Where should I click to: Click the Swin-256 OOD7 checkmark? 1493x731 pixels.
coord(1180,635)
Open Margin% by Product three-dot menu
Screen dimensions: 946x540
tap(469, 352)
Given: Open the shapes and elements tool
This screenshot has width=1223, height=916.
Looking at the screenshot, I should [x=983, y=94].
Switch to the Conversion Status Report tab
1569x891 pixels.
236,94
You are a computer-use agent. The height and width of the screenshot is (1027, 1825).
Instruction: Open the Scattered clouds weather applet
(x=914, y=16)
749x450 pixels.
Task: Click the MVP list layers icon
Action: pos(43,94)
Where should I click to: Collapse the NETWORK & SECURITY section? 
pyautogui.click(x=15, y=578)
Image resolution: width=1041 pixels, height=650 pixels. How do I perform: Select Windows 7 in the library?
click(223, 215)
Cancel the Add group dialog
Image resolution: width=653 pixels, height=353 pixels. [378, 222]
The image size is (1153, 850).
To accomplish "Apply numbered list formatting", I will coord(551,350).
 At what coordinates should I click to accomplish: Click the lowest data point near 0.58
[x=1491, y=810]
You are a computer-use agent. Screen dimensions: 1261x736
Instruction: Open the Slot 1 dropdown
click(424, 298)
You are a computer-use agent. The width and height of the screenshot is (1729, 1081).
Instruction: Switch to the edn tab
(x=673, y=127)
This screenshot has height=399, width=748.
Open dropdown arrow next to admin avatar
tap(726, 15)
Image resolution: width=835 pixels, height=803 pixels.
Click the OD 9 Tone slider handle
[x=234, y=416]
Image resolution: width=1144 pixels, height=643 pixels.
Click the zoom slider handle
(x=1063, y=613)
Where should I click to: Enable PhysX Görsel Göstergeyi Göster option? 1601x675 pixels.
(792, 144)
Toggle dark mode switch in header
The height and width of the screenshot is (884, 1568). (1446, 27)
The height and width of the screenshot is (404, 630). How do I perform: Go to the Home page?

+++

→ EXERCISE REQUIREMENTS
Retype all of the data word for word.

→ OUTPUT
Where should I click to: Click the Swin-256 OOD7 checkmark? 1493x731 pixels.
coord(1180,635)
Open Margin% by Product three-dot menu
Screen dimensions: 946x540
tap(469, 352)
Given: Open the shapes and elements tool
This screenshot has width=1223, height=916.
Looking at the screenshot, I should [x=983, y=94].
Switch to the Conversion Status Report tab
1569x891 pixels.
236,94
You are a computer-use agent. The height and width of the screenshot is (1027, 1825).
Instruction: Open the Scattered clouds weather applet
(x=914, y=16)
749x450 pixels.
Task: Click the MVP list layers icon
Action: pos(43,94)
Where should I click to: Collapse the NETWORK & SECURITY section? 
pyautogui.click(x=15, y=578)
Image resolution: width=1041 pixels, height=650 pixels. How do I perform: Select Windows 7 in the library?
click(223, 215)
Cancel the Add group dialog
Image resolution: width=653 pixels, height=353 pixels. [378, 222]
The image size is (1153, 850).
To accomplish "Apply numbered list formatting", I will coord(551,350).
 At what coordinates should I click to accomplish: Click the lowest data point near 0.58
[x=1491, y=810]
You are a computer-use agent. Screen dimensions: 1261x736
Instruction: Open the Slot 1 dropdown
click(424, 298)
You are a computer-use agent. The width and height of the screenshot is (1729, 1081).
Instruction: Switch to the edn tab
(x=673, y=127)
This screenshot has height=399, width=748.
Open dropdown arrow next to admin avatar
tap(726, 15)
Image resolution: width=835 pixels, height=803 pixels.
Click the OD 9 Tone slider handle
[x=234, y=416]
Image resolution: width=1144 pixels, height=643 pixels.
Click the zoom slider handle
(x=1063, y=613)
Where should I click to: Enable PhysX Görsel Göstergeyi Göster option? 1601x675 pixels.
(792, 144)
Toggle dark mode switch in header
The height and width of the screenshot is (884, 1568). (1446, 27)
The height and width of the screenshot is (404, 630). How do I perform: Go to the Home page?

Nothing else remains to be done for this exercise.